LGBT advocates are encouraging people to contact DART board members after a scheduled discussion of domestic partner benefits was delayed for at least the third time in five months.
A DP benefits plan was expected to be presented to DART’s administrative committee Tuesday, Jan. 8, but spokesman Morgan Lyons said the committee will hear the plan in February because consultants are still working on the financial impact.
The cost of the benefits has been estimated at $105,000 to $210,000, but committee members want to see projected numbers if the plan is expanded to include relatives who live together, in an effort to prevent legal challenges. No other DP benefits plan in Texas allows blood relatives to qualify.
Claude Williams, DART board member and vice chair of the administrative committee, said he’s disappointed the plan isn’t moving forward faster. Williams said his concern is that consultants will come back with high numbers for coverage if any two people who live together qualify for the benefits, and the board will ultimately decide not to offer the benefits because of cost.
“We’ll have to wait on the numbers,” he said. “My push would be since doing this is to prevent legal challenges, whatever the difference in cost is, that’s just your cost of protecting yourself legally,” he said.
Williams initially requested DP benefits be brought up at the committee’s September meeting. Members requested more cost information before the briefing, and a presentation was made at the October meeting.
At the initial briefing, a staff presentation mentioned other governmental entities that offer DP benefits in Texas, as well as Texas’ law prohibiting recognition of anything similar or identical to marriage.
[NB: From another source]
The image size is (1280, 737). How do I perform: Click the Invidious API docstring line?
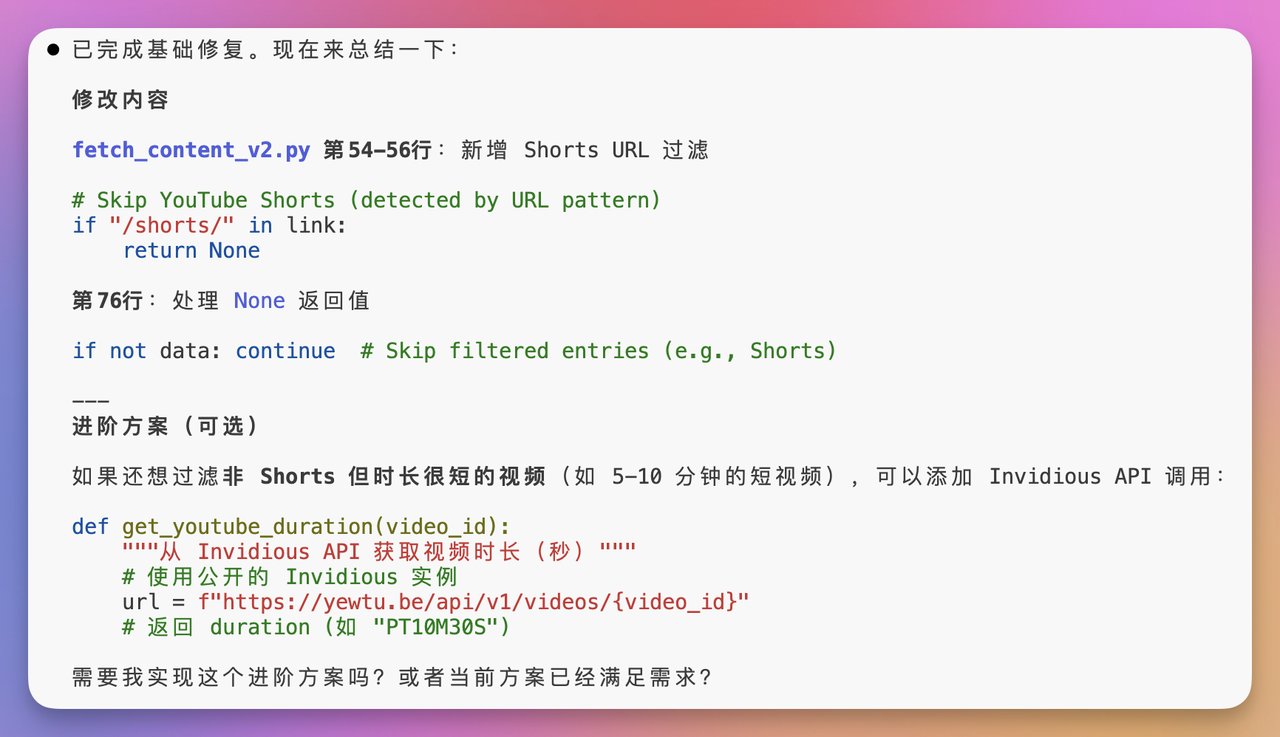point(379,552)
Members requested more information on rules for the current programs and potential DART plans, which was expected to be presented in November but the meeting ran out of time.
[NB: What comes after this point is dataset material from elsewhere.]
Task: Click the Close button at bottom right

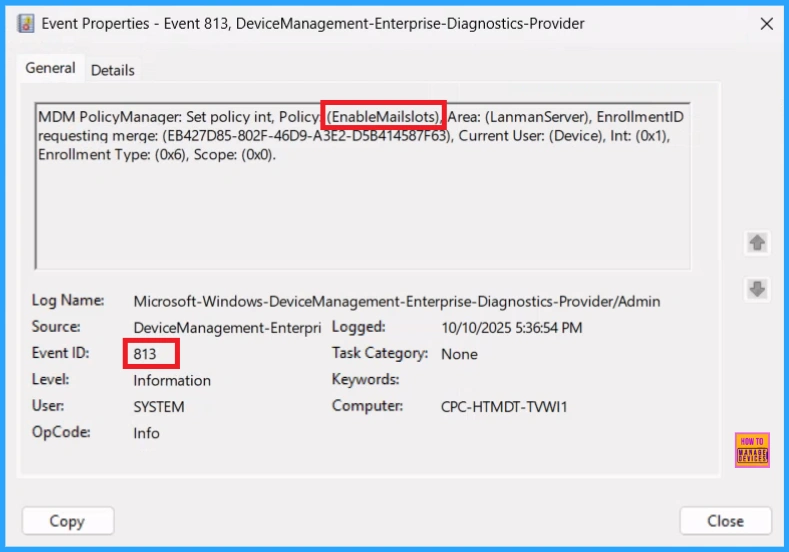Action: click(x=725, y=521)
December’s meeting brought a discussion of broadening the benefits to any two people who live together, including relatives who run a household together. A formal definition of domestic partner and possible plans were again requested.
“The fact that there’s been this hesitancy for the last six months when we’re seen every major governmental entity embrace it and accept it, they’ve done all the homework, so all we have to do is embrace the concept,” Williams said.
Rafael McDonnell with Resource Center Dallas said he was under the impression that a definition and possible plans were ready to be presented in January. He said he understands the legal concerns but isn’t sure why there’s another delay.
“It is frustrating that this is taking so long,” McDonnell said. “I don’t know why it’s taking so long.”
He encouraged people in the community to contact DART board members to emphasize the importance of their support for DP benefits and help the process move forward.
DART board members are appointed by member cities. Seven of the 15 board members were appointed by the Dallas City Council.